STATED GOAL: Could you give the lines again from the line containing "Task: Open the language globe dropdown" through the line containing "[x=307, y=102]", swapping "Edit inbound rules" for "Edit outbound rules", with everything else unchanged and the pictures left out?

RECORD SET:

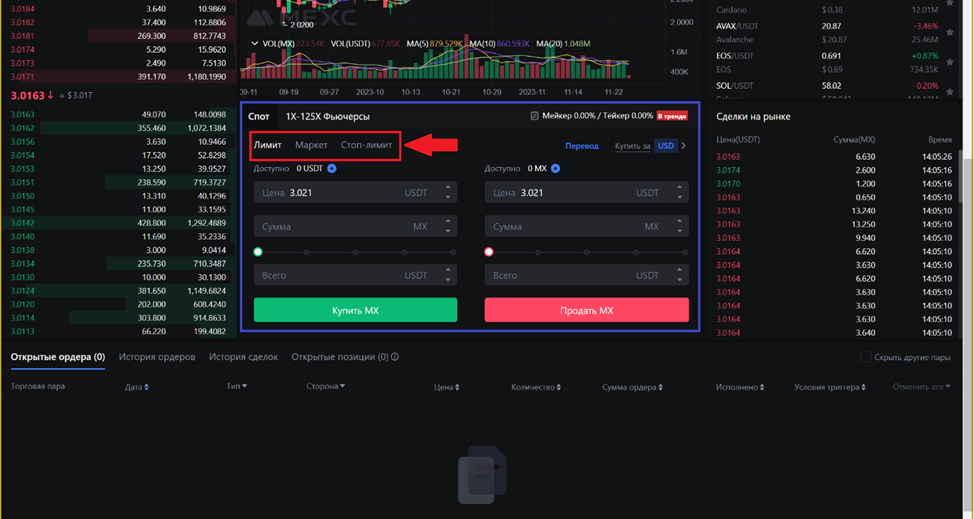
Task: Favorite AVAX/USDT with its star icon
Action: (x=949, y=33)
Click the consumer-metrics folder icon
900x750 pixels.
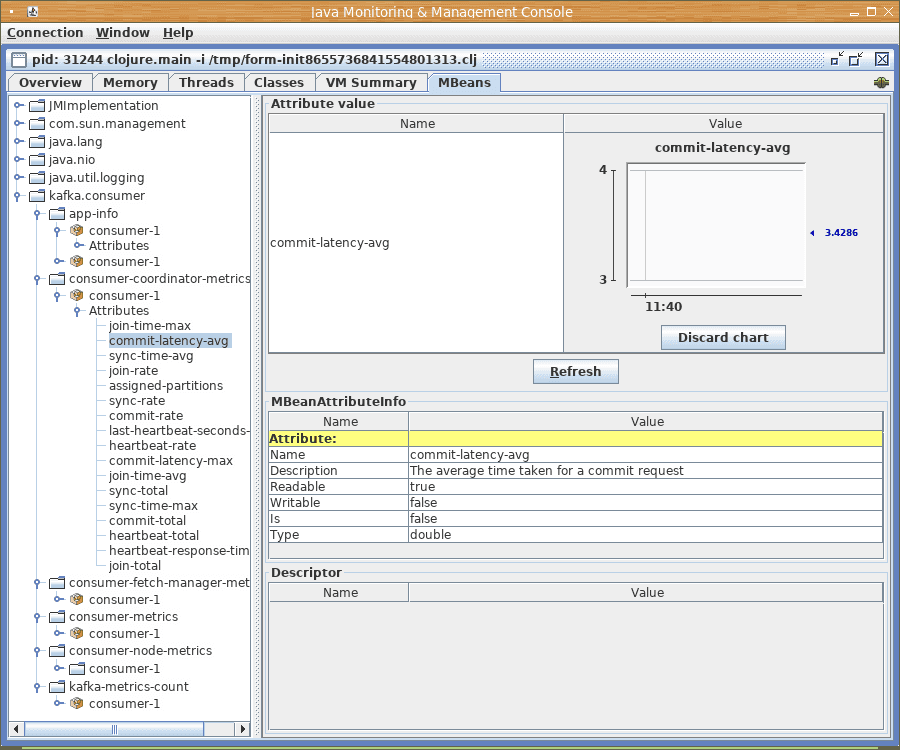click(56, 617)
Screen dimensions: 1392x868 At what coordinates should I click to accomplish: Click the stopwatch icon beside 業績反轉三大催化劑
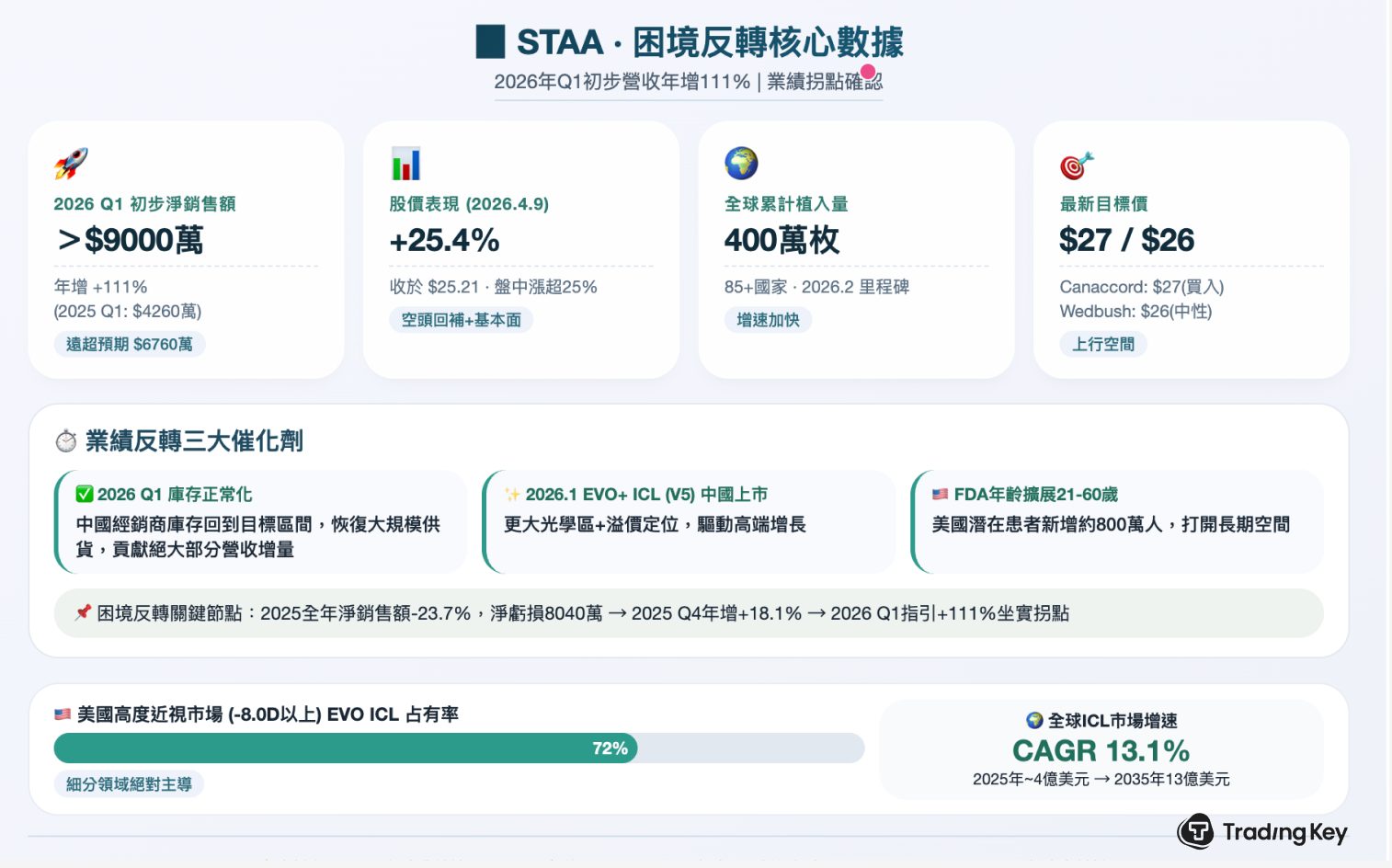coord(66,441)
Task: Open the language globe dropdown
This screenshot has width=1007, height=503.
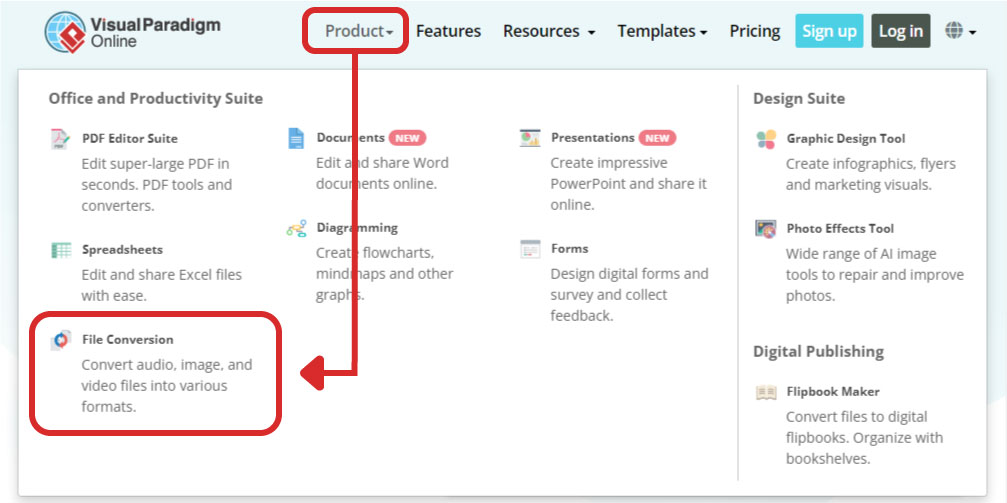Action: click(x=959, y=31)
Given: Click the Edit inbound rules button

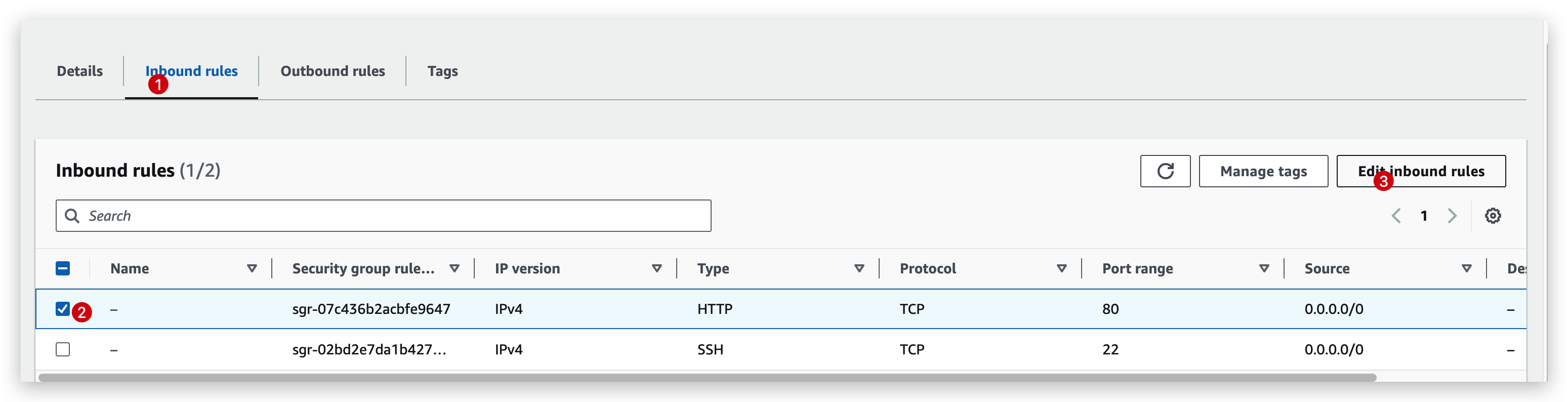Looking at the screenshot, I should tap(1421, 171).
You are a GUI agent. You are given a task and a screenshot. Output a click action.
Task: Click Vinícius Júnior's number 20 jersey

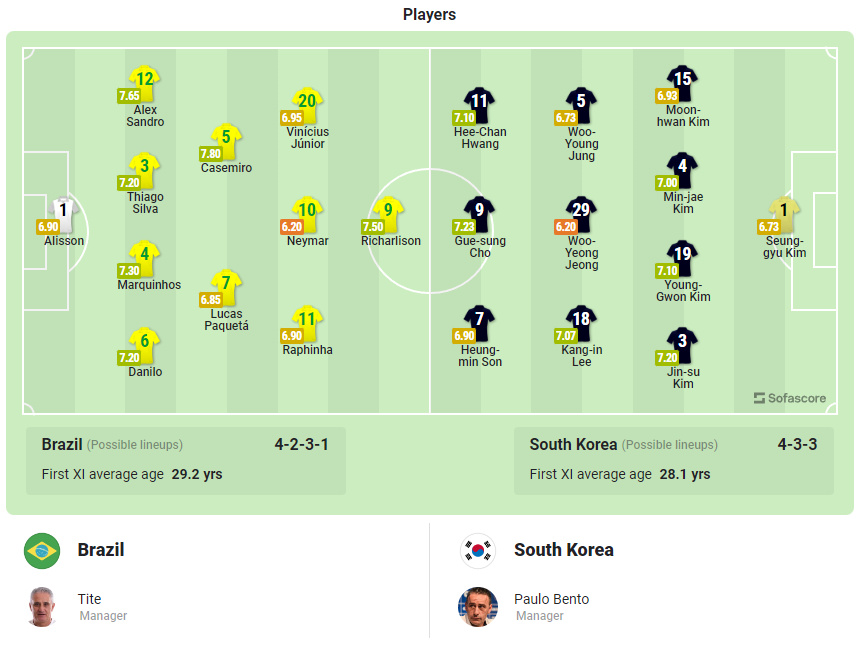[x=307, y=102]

* * *

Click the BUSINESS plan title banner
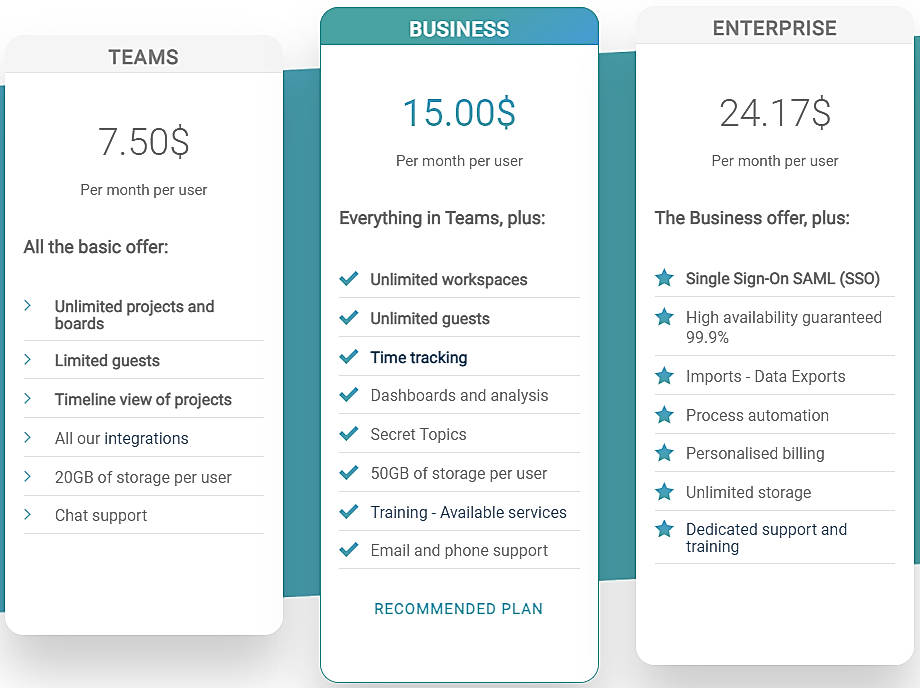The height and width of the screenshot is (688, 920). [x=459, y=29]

==

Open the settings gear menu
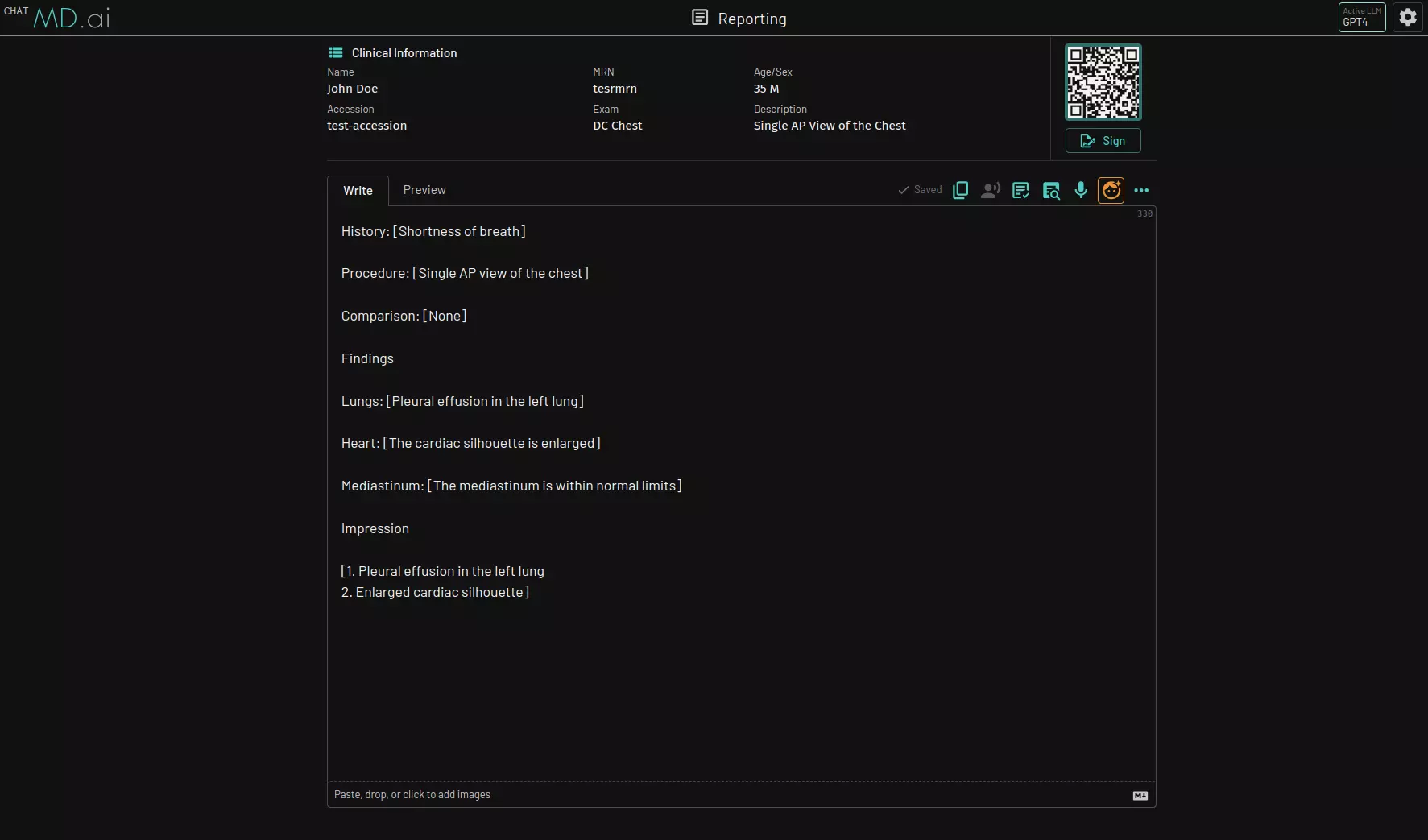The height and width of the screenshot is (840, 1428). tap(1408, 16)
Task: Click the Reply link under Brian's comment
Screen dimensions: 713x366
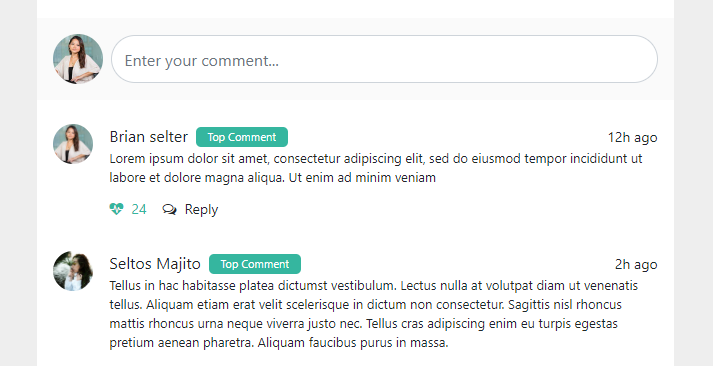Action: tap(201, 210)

EXERCISE SOLUTION:
Task: Open the language globe dropdown
This screenshot has width=1007, height=503.
Action: click(x=959, y=31)
Given: Click the Edit outbound rules button

Looking at the screenshot, I should tap(1421, 171).
You are a GUI agent. You are given a task and a screenshot. Output a click action.
Task: Click Vinícius Júnior's number 20 jersey

[x=307, y=102]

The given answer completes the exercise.